Investment period for $3b IFC Fund extended to support banks in developing countries

The International Finance Corporation (IFC) and Japan Bank for International Cooperation (JBIC) have agreed to extend the investment period of the $3 billion IFC Capitalization Fund by one year, based on its successful track record and continuing investment opportunities.

The investment period has being extended from February 2013 to February 2014.

The fund, managed by the IFC Asset Management Company, was designed in the wake of the global financial crisis to invest in Tier One and Tier Two capital in emerging market commercial banks that are systemically important for their local economies.

Since its inception in 2009, the fund has made approximately $1.6 billion in investment commitments in 13 banks across all regions of the world.

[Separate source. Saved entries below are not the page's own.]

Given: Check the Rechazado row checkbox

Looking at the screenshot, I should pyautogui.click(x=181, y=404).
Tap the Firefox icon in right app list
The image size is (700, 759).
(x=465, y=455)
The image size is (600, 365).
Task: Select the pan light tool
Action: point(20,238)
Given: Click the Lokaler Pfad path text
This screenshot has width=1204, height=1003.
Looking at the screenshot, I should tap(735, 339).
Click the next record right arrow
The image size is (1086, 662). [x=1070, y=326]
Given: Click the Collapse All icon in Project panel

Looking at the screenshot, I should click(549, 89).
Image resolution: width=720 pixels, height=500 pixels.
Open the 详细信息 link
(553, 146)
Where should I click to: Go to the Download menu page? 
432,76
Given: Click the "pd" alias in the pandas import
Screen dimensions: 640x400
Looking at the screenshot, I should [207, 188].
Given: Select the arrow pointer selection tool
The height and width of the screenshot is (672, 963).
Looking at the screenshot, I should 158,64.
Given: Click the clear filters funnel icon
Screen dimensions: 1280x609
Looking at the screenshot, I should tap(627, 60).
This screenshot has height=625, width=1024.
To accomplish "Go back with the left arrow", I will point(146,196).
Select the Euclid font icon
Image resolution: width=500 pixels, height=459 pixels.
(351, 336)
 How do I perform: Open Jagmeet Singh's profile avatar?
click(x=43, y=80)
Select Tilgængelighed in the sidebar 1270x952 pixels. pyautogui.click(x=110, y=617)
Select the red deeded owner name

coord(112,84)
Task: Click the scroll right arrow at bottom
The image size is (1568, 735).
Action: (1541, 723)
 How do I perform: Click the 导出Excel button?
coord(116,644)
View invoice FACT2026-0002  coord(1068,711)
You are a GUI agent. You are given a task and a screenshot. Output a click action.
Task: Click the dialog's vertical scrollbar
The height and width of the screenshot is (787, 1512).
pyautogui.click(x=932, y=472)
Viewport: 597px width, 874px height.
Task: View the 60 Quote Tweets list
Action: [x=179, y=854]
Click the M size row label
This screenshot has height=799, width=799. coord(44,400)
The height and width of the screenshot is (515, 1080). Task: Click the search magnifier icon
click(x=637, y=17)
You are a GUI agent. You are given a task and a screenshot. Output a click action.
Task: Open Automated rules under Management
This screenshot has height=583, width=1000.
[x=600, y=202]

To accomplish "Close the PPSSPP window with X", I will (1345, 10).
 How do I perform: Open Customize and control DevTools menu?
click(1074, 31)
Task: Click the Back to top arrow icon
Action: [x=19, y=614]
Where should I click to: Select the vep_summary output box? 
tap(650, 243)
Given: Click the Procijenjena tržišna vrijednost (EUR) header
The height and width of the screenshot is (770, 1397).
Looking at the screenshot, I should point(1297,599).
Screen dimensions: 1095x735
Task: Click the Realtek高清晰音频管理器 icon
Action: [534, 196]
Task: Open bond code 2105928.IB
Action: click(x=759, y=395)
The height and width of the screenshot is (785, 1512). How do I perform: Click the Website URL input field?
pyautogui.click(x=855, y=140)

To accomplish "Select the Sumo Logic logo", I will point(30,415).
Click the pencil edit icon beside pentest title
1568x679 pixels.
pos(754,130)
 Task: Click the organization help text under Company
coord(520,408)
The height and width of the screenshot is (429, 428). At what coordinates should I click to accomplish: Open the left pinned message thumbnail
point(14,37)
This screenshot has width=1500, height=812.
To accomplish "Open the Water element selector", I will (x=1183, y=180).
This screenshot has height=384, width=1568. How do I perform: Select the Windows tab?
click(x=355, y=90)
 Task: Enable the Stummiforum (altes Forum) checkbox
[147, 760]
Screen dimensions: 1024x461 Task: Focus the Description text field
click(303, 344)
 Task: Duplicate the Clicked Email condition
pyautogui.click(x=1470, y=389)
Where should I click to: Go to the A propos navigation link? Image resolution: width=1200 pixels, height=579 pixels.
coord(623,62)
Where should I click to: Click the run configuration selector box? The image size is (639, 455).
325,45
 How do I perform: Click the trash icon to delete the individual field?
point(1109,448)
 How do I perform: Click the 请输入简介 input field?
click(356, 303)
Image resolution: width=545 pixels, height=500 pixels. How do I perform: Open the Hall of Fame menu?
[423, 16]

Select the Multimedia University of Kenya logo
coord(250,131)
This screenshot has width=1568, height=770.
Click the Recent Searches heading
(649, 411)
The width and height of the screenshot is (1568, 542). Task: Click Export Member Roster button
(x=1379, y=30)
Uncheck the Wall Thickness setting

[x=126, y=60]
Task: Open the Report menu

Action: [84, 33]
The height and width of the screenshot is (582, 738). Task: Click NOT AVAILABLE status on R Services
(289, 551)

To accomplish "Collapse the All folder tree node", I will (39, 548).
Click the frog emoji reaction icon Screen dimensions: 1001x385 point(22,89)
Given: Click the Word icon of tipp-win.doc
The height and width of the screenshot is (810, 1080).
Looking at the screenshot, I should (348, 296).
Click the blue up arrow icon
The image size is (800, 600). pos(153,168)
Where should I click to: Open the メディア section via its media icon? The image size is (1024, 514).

Jin-Yong Cai, IFC Executive Vice President said, “It was the first fund under the IFC Asset Management Company, and a critical initial step in creating a new platform for managing and investing capital in emerging markets. It’s a testament to the fund’s investment success and the strength of our partnership that we are extending the fund’s investment period.”

Hiroshi Watanabe, CEO, Executive Managing Director of JBIC, said, “We are pleased with the expanding partnership with IFC and with seeing the investments made through the IFC Capitalization Fund bear fruit in addressing the impact of the global financial disruption. The extension of the investment period will enable the fund to further meet the demands in the emerging market banking sector.”

The IFC Capitalization Fund consists of a $1.275 billion equity fund and a $1.725 billion subordinated debt fund.

It is jointly supported by a $2 billion investment from JBIC and a $1 billion investment from IFC.